Year after year England fans hopes are built up before shortly being destroyed by vast sums of mediocrity from some of the Premier League’s biggest stars, but could we actually been very close to a England side that competes with the likes of Spain and Germany?
It’s a tradition to start every year by publicizing England’s chances at forthcoming tournaments in addition to building delusive standards and conjectures. The recent World Cup is a prime example of this, a country full of anticipation and hope, only to be replaced by anguish and heartbreak after failing to even progress from the group stage. But, and it’s a big but, with the future starlets progressing in the Premier League, could England finally compete with the ‘big boys’?

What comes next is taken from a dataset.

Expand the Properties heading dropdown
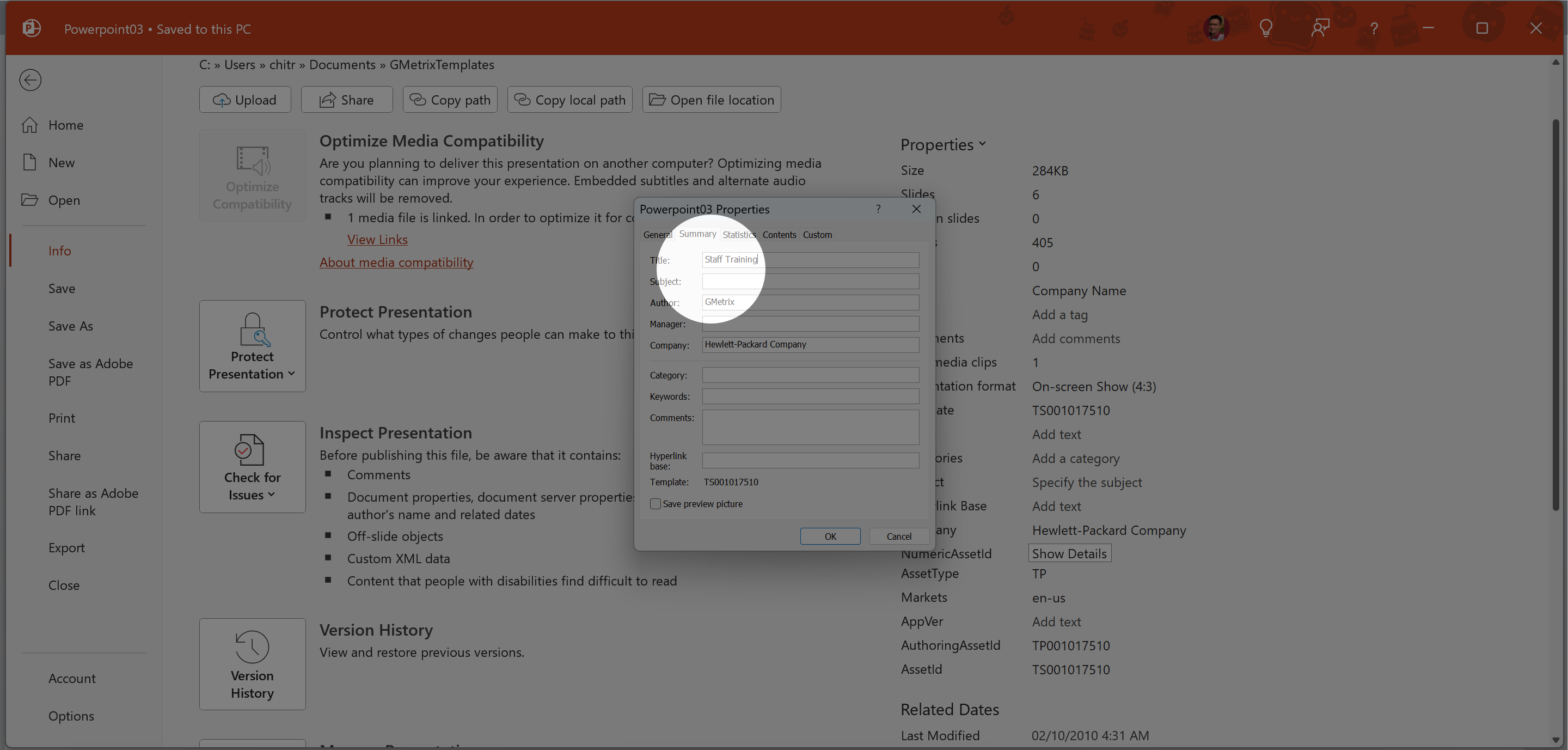Viewport: 1568px width, 750px height. click(942, 145)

For many years, England have been a side full of maturity and experience but very little excitement or cutting edge football. Steven Gerrard and Frank Lampard, for a long time, have been the iconic partnership wearing the three lions badge, lying in the middle of the park, likewise with Wayne Rooney leading from the front, but times have changed and this season especially, the youth of England is looking promising. Believe it or not, England, unlike most rivals, are a team on the up by the time the World Cup arrives. The German national teams aren’t as much, with the likes of Mertesacker, Klose and Schweinsteiger all over 30 already and world cup winning captain Phillip Lahm recently retiring, Germany are losing great players. It’s no different in Spain, with Xavi, Iniesta and Xabi Alonso, all great midfielders who won’t be a key influence on the 2018 World Cup, it might be England’s best chance if the rearing of home-grown talent continues as effectively as it has this season. There has been worries of the bringing through of youth being a dying art recently, with the money coming into Premier League clubs through TV deals and sponsorships it’s becoming increasingly easier to spend rather than have patience with club creations. It’s come to a point where Manchester City buy English players such as Patrick Roberts, Fabian Delph and many others to be futile, only being there so the club abide by the FA’s demands of home-grown players in a squad, which is utterly ridiculous.
There has been new hope for youth players this season though and the man effectively boosting this is Tottenham manager Mauricio Pochettino. He’s introduced the likes of Eric Dier and Dele Alli into the competition for England places this season and with the amateurish form of Chelsea’s starters, small glimpses of Ruben Loftus-Cheek haven’t gone a miss. Pochettino, previously Southampton boss, is acting as a role model for English football, despite being from Argentina. It’s Pochettino’s way, with Southampton the Argentine developed players such as Rickie Lambert, Adam Lallana, Nathaniel Clyne, Jay Rodriguez and Luke Shaw who have now all made a move to other Premier League clubs and have all made an appearance for England since. If one club can produce five England squad players in the space of a season, it’s unimaginable if all twenty Premier League teams joined in what the future would hold for England.
Despite the lack of clubs creating home-grown players continiuously, with the likes of Jack Butland, Dele Alli, Luke Shaw, Ruben Loftus-Cheek, Harry Kane and many more, England could have a bright future ahead. Whether it results in a bright one or fails painfully into a Déjà vu of underperforming players on high wages, there’s no doubt the potential is there for Football to come home, just like it did in 1966.